Stalker reintegrato, il Comune spiega le motivazioni

BUCCINASCO – I vizi formali nel procedimento avevano già convinto il Comune a reintegrare il dipendente licenziato a gennaio, dopo la condanna in sede penale per i comportamenti persecutori messi in atto nei confronti della sua sottoposta.

A gennaio il licenziamento

Fatti che risalgono al 2009, ma l’Amministrazione di allora non fece nulla per contrastare e fermare il comportamento del dipendente. L’Amministrazione diede l’assenso per il trasferimento della vittima presso un altro Ente, ma non avviò alcun procedimento disciplinare nei confronti del persecutore. Un procedimento iniziato solo nel 2014, a seguito della sentenza di condanna da parte del Tribunale di Milano. A gennaio di quest’anno, il licenziamento. Ora, il reintegro.

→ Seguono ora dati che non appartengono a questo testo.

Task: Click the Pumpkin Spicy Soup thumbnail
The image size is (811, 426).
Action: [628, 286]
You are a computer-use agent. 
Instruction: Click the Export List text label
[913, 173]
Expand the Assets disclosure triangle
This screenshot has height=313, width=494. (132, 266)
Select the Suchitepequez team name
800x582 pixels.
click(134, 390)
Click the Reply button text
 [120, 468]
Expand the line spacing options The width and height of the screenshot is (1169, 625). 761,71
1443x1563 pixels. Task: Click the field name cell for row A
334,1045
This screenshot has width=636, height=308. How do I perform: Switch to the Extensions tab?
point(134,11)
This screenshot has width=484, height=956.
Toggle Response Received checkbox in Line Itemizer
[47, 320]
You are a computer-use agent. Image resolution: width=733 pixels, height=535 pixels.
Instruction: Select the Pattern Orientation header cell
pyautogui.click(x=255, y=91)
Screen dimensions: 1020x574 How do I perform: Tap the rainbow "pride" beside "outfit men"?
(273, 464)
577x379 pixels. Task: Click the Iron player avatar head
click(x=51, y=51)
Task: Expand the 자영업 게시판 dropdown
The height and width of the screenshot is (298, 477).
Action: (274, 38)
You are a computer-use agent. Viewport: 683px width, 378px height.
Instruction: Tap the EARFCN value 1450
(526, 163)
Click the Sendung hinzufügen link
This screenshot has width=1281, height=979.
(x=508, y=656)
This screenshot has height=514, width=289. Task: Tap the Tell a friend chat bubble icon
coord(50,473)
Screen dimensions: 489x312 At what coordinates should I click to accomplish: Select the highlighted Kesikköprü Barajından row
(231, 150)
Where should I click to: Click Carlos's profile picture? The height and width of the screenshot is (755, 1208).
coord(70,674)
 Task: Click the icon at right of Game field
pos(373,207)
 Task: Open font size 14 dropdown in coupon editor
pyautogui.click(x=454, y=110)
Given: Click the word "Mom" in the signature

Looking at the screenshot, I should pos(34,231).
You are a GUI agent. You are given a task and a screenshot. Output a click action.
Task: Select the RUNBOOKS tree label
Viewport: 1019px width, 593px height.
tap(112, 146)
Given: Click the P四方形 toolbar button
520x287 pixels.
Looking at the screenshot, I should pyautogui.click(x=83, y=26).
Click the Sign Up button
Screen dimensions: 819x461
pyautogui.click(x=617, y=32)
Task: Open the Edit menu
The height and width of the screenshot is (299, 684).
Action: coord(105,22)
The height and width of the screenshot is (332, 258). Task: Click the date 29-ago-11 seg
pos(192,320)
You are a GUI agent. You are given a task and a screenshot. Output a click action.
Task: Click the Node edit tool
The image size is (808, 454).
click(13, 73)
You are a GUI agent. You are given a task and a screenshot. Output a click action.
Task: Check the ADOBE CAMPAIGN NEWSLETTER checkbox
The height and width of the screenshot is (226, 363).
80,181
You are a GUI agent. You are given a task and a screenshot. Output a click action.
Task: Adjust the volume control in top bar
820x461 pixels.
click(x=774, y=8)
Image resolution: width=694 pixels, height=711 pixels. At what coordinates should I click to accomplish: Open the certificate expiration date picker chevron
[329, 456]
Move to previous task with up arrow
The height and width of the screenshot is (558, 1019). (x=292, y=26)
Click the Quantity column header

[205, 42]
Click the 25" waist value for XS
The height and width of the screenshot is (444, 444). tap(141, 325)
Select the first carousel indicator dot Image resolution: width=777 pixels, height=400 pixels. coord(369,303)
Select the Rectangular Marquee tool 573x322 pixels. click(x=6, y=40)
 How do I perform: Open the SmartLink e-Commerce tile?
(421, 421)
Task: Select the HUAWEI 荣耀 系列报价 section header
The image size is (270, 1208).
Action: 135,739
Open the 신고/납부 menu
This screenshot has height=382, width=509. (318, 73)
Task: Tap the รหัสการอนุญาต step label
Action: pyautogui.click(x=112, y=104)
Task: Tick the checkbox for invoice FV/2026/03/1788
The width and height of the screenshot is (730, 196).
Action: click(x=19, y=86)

Da licenziamento a sospensione per 6 mesi

“Restiamo convinti delle ragioni del licenziamento – spiega Grazia Campese, assessore alle Pari opportunità – e contestiamo integralmente le pretese del dipendente licenziato, ma vogliamo evitare un ulteriore e gravoso danno economico all’Ente e quindi a tutti i cittadini. Abbiamo quindi deciso di accettare la conversione del licenziamento in sospensione dal lavoro e dalla retribuzione per 6 mesi con l’obbligo di un percorso rieducativo a sue spese”.

Le motivazioni

Secondo l’avvocato del Comune, infatti, la soluzione migliore e meno onerosa per le casse del Comune era una via transattiva: il procedimento disciplinare era affetto da “vizi insanabili”. Una battaglia persa che avrebbe portato, secondo il parere legale, oltre al reintegro, un maxi risarcimento a spese del Comune per il dipendente licenziato. “Riteniamo – prosegue l’assessora Campese – che la parte lesa abbia diritto a un riconoscimento della sofferenza patita anche da parte di questa Amministrazione.

Percorso rieducativo

Per il riconoscimento e il rispetto, seppure tardivo, della sua dignità e per prevenire il ripetersi di condotte violente nei confronti di altre donne con cui il dipendente condannato dovrà continuare a confrontarsi sul luogo di lavoro e non solo, la transazione prevede per lo stesso l’obbligo di intraprendere un percorso rieducativo, a sue spese, presso un’associazione individuata dal nostro Comune: un percorso finalizzato al riconoscimento e alla elaborazione delle proprie responsabilità”. “Questa Amministrazione – conclude Grazia Campese – continuerà a condannare le molestie e la violenza sulle donne attuando politiche attive. Noi tutti possiamo impegnarci da subito, a superare pregiudizi e stereotipi di genere nell’ambito sociale e lavorativo come in quello privato, per il pieno rispetto delle differenze e della libertà delle donne”.